### WHAT YOU SHOULD DO
Give the number of lines in the data below that contain "agent", and only that number.

● ● ● ●

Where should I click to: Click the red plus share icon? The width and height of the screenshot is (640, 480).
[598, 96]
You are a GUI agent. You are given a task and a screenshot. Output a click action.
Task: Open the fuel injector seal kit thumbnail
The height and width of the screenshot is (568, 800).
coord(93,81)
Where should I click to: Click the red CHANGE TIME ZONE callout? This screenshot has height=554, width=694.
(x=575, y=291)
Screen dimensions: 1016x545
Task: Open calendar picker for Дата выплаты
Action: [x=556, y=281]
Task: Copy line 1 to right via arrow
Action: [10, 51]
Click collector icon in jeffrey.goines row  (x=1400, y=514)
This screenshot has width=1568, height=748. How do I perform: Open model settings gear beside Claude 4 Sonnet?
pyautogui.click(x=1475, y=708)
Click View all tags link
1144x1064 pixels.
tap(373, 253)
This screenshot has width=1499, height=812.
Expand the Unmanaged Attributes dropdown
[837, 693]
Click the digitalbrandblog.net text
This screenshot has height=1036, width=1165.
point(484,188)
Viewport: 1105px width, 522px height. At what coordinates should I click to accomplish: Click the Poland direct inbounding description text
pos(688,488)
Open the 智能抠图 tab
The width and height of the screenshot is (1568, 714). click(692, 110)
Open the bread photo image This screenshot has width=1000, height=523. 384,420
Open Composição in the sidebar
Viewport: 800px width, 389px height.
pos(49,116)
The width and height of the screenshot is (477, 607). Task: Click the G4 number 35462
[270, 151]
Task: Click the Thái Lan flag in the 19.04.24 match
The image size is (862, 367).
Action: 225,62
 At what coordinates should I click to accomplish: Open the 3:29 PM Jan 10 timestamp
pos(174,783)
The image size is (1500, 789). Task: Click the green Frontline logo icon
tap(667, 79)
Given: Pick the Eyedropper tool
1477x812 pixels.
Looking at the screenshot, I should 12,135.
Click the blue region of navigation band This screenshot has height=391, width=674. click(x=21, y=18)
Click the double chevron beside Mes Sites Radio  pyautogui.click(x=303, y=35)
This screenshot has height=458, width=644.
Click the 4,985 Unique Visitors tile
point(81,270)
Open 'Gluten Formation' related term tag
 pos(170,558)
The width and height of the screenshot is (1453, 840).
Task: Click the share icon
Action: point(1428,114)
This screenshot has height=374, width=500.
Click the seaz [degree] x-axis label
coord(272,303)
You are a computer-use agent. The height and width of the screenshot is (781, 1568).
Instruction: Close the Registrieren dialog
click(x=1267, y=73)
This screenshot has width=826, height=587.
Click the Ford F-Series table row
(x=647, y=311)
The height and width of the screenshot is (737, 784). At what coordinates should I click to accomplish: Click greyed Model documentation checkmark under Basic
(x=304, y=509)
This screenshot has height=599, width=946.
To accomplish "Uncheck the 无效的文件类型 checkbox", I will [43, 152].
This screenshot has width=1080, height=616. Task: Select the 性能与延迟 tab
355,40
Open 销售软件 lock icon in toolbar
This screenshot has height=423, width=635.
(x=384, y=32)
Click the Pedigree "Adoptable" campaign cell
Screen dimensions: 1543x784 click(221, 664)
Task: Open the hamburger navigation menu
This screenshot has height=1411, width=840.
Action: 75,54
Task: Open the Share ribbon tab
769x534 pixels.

● ● ● ●

### WRITTEN ANSWER
2